1980年代は、まさにレーサーレプリカブーム。ホンダからは、NSR、CBR、VFR、ヤマハからは、TZR、FZR、スズキからは、RG-γ、GSX-Rなど、レーシーなバイクがリリースされていました。加熱するレーサーレプリカブームの中で、残念ながらカワサキだけが蚊帳。当時ロードレースから撤退していたため、元になる”レーサー”がなく、レーサーレプリカを作ることができなかったのです。このような不利な状況の中で、カワサキが求めたのは「扱いやすさ」でした。1985 年にGPZ250Rを発売。

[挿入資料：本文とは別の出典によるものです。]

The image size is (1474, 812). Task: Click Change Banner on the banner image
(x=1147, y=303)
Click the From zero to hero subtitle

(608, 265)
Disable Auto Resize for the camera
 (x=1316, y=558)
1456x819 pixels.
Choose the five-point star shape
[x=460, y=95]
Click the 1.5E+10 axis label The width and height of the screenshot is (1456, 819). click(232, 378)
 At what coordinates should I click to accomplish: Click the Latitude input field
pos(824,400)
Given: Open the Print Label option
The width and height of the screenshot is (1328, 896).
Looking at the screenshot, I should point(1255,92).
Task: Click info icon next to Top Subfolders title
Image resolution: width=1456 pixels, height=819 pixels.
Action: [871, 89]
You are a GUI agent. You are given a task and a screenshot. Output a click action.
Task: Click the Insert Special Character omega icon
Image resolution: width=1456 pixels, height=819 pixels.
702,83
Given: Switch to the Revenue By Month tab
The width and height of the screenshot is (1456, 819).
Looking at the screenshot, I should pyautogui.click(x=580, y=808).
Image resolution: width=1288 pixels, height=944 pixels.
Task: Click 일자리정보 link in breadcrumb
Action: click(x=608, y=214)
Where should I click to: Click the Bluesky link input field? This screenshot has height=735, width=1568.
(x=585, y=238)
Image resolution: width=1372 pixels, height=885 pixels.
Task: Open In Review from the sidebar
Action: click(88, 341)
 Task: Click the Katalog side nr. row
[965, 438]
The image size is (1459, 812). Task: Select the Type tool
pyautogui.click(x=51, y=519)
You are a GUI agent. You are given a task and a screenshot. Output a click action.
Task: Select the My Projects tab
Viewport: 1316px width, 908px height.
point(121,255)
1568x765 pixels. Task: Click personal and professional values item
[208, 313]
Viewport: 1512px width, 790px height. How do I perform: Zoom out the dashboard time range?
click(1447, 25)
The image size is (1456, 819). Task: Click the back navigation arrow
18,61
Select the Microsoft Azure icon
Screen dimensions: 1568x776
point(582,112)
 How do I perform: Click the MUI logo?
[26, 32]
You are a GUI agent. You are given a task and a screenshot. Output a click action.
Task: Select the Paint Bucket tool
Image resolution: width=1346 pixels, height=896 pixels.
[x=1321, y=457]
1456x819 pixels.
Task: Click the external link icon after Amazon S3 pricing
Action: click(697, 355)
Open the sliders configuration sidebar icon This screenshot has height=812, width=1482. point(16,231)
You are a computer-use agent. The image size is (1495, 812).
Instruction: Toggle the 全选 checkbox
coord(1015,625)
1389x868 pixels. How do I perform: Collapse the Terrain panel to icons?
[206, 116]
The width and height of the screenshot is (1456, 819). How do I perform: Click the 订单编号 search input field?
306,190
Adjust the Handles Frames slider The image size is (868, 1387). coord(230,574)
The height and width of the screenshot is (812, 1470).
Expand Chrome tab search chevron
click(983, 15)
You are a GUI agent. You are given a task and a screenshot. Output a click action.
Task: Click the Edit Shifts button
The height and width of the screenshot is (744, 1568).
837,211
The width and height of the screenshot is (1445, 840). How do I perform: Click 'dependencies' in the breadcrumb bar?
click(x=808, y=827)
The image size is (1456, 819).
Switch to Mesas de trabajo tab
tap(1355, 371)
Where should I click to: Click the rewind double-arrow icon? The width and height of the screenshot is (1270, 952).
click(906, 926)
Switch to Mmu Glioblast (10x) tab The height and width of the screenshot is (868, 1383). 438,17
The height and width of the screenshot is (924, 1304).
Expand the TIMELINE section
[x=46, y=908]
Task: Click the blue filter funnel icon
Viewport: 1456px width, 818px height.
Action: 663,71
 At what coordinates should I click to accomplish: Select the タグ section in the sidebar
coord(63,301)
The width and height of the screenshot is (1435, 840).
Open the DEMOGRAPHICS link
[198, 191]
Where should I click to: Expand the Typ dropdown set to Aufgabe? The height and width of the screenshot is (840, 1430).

1987年には、さらにポジションや装備、燃費などを見直したGPX250Rがデビューしました。
・具体的な数値:
カワサキは、GPX250Rを登場させる2年前に、GPZ250Rを発売しています。パワーユニットに、カワサキ初の水冷4サイクルDOHC2気筒エンジンを搭載、最高出力43馬力を誇るとともに、空力を研究したエアロフォルムを身に纏って登場しました。しかし先駆的すぎたデザインとインパクトに欠ける性能に、カワサキファンからも「珍車」の烙印を押されて敢え無く撃沈。二本目の矢としてGPX250Rが放たれました。
エンジンは、GPZ250Rをベースに2馬力アップ。2気筒ながらライバル各社と同等の45馬力になりました。評判の悪かった未来的デザインも、当時人気を博していたGPZ400Rに似せた重厚感あふれる姿にイメージチェンジ。新しく生まれ変わったパワーユニットとエアロフォルムにより、定地燃料48ℓ(50㎞/h)の燃費を叩き出すことも成功しました。
・街乗り、高速時、長距離走行時の燃費:
カタログ表記の定地燃料48ℓ(50㎞/h)は少々大袈裟ですが、街乗りでもリッター30㎞以上、長距離ならリッター40㎞くらいの低燃費です。燃料が18ℓも入るので、給油場所が少ない山間部や高速道路でも、残量を気にしてハラハラせずに済みます。最高時速160㎞、ノン給油400㎞巡航も可能。小さいながらも立派なツアラーです
・燃費向上で工夫したこと、工夫できることなど:
せっかくのエンジン性能を落とさないようにメンテナンスすることが一番。具体的には、タイヤの減りに気を付けたり、マメにチェーンオイルを注油したり、空気圧を適切に保ったり、エンジンオイル交換を定期的にすることです。基本的には、メンテナンスフリーなので、誰でも扱いやすいバイクだと思います。
もしGPX250Rの成功がなかったら、三本目の矢であるZZ-Rや、四本目の矢であるNinja250Rも発売されず、伝統のツインエンジンの歴史も途絶えていたかもしれません。もし乗ることがあれば、現代にも通ずるポテンシャルの高さを体感してみてください。